How to complete this task: Reproduce the records word for word, from the first line to the line containing "Затворы предохранительные (1548, 1031)".

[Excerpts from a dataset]
=== Begin Enclosure ===

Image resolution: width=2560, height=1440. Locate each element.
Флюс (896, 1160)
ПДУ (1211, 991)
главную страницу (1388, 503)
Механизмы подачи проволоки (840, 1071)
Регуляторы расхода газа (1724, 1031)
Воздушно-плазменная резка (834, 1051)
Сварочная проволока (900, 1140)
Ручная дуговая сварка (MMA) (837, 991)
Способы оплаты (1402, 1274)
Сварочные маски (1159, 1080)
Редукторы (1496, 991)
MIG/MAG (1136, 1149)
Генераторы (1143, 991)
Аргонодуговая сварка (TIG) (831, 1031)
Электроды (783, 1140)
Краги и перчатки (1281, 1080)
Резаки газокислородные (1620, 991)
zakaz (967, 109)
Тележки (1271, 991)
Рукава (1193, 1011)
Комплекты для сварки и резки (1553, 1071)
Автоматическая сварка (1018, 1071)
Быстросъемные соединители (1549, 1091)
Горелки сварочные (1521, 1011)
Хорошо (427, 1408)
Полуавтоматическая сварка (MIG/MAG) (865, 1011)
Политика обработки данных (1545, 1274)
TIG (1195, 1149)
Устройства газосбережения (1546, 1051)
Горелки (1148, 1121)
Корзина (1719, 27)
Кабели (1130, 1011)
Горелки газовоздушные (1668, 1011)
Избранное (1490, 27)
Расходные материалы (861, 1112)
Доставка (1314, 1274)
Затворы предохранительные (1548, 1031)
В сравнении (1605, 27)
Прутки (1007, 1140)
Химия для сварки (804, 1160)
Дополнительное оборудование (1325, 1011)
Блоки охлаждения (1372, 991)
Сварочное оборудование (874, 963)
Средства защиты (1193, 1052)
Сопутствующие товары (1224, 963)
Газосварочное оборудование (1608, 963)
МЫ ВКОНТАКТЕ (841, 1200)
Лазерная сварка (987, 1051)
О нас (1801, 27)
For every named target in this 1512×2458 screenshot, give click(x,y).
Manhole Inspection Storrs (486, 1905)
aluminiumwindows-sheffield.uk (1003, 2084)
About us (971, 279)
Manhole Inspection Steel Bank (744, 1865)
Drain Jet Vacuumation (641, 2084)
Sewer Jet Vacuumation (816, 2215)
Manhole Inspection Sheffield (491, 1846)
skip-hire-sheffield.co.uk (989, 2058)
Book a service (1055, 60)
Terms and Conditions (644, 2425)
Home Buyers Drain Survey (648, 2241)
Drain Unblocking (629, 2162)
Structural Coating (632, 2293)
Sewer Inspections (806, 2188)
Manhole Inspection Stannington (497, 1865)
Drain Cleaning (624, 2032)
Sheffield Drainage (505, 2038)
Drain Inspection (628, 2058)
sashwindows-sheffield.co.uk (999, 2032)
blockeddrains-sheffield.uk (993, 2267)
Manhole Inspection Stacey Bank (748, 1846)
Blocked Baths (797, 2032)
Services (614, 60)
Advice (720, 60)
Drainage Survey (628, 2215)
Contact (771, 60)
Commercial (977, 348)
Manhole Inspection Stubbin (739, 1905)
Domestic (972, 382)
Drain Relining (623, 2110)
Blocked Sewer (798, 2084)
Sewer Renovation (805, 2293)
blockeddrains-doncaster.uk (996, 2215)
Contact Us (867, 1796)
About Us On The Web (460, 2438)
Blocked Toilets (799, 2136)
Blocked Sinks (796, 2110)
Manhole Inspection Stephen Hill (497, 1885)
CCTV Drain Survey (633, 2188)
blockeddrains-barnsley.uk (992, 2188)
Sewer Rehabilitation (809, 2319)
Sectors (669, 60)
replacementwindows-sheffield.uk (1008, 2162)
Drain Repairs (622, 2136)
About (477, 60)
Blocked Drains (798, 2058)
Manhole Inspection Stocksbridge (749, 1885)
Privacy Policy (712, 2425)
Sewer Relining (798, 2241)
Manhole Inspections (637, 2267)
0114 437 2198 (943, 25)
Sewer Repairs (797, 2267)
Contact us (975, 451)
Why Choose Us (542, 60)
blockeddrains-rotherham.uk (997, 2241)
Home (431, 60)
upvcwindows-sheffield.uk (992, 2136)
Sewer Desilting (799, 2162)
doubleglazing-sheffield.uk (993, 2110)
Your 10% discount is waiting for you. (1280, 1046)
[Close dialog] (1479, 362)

=== End Enclosure ===

Result below:
Image resolution: width=2560, height=1440. Locate each element.
Флюс (896, 1160)
ПДУ (1211, 991)
главную страницу (1388, 503)
Механизмы подачи проволоки (840, 1071)
Регуляторы расхода газа (1724, 1031)
Воздушно-плазменная резка (834, 1051)
Сварочная проволока (900, 1140)
Ручная дуговая сварка (MMA) (837, 991)
Способы оплаты (1402, 1274)
Сварочные маски (1159, 1080)
Редукторы (1496, 991)
MIG/MAG (1136, 1149)
Генераторы (1143, 991)
Аргонодуговая сварка (TIG) (831, 1031)
Электроды (783, 1140)
Краги и перчатки (1281, 1080)
Резаки газокислородные (1620, 991)
zakaz (967, 109)
Тележки (1271, 991)
Рукава (1193, 1011)
Комплекты для сварки и резки (1553, 1071)
Автоматическая сварка (1018, 1071)
Быстросъемные соединители (1549, 1091)
Горелки сварочные (1521, 1011)
Хорошо (427, 1408)
Полуавтоматическая сварка (MIG/MAG) (865, 1011)
Политика обработки данных (1545, 1274)
TIG (1195, 1149)
Устройства газосбережения (1546, 1051)
Горелки (1148, 1121)
Корзина (1719, 27)
Кабели (1130, 1011)
Горелки газовоздушные (1668, 1011)
Избранное (1490, 27)
Расходные материалы (861, 1112)
Доставка (1314, 1274)
Затворы предохранительные (1548, 1031)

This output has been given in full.